Computational Job Market Analysis with Natural Language Processing
Mike Zhang
TL;DR
This work develops a computational framework for analyzing labor market demands through NLP by extracting and grounding skills from job postings in multilingual contexts. It introduces a data-centric pipeline (annotating data, de-identification with JobStack, and data maps for active learning) and advances skill extraction through weak supervision, domain-adaptive pretraining (ESCOXLM-R), and retrieval-augmented models (NNOSE). The thesis contributes two open corpora (JobStack and SkillSpan) and two Danish datasets (Kompetencer) to support cross-lingual SE, plus methodological innovations in active learning (Cartography Active Learning) and retrieval-augmented NLP for scalable, domain-specific job market analytics. Across English and Danish, the ESCO-informed pre-training and retrieval-augmented approaches yield substantial gains, particularly for short-span and long-tail skills, enabling more robust labor-market insights and better job-matching signals.
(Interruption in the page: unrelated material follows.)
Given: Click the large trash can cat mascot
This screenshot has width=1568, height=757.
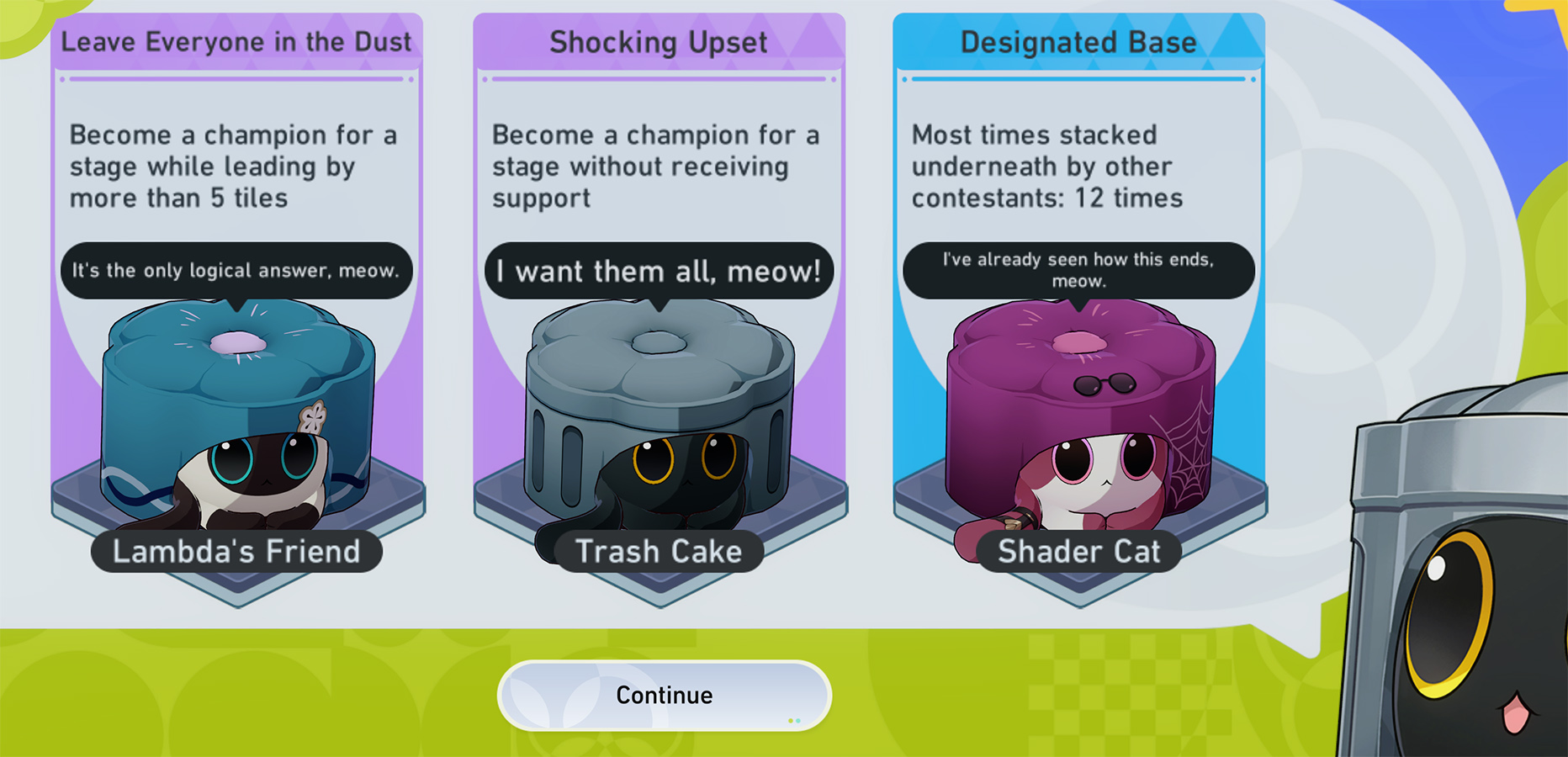Looking at the screenshot, I should click(1454, 572).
Collectively, these methods advance transparent, multilingual NLP for labor-market analytics with practical implications for policymakers, platforms, and workers, while highlighting limitations and directions for extending taxonomy coverage and cross-lingual transfer. The mathematical formulation of SE as a sequence-labeling task with BIO tags, plus evaluation via Span-F1 and entity-linking metrics, underpins the rigorous, repeatable benchmarking of models across datasets and languages.
Abstract
[Abridged Abstract] Recent technological advances underscore labor market dynamics, yielding significant consequences for employment prospects and increasing job vacancy data across platforms and languages. Aggregating such data holds potential for valuable insights into labor market demands, new skills emergence, and facilitating job matching for various stakeholders. However, despite prevalent insights in the private sector, transparent language technology systems and data for this domain are lacking. This thesis investigates Natural Language Processing (NLP) technology for extracting relevant information from job descriptions, identifying challenges including scarcity of training data, lack of standardized annotation guidelines, and shortage of effective extraction methods from job ads. We frame the problem, obtaining annotated data, and introducing extraction methodologies. Our contributions include job description datasets, a de-identification dataset, and a novel active learning algorithm for efficient model training. We propose skill extraction using weak supervision, a taxonomy-aware pre-training methodology adapting multilingual language models to the job market domain, and a retrieval-augmented model leveraging multiple skill extraction datasets to enhance overall performance. Finally, we ground extracted information within a designated taxonomy.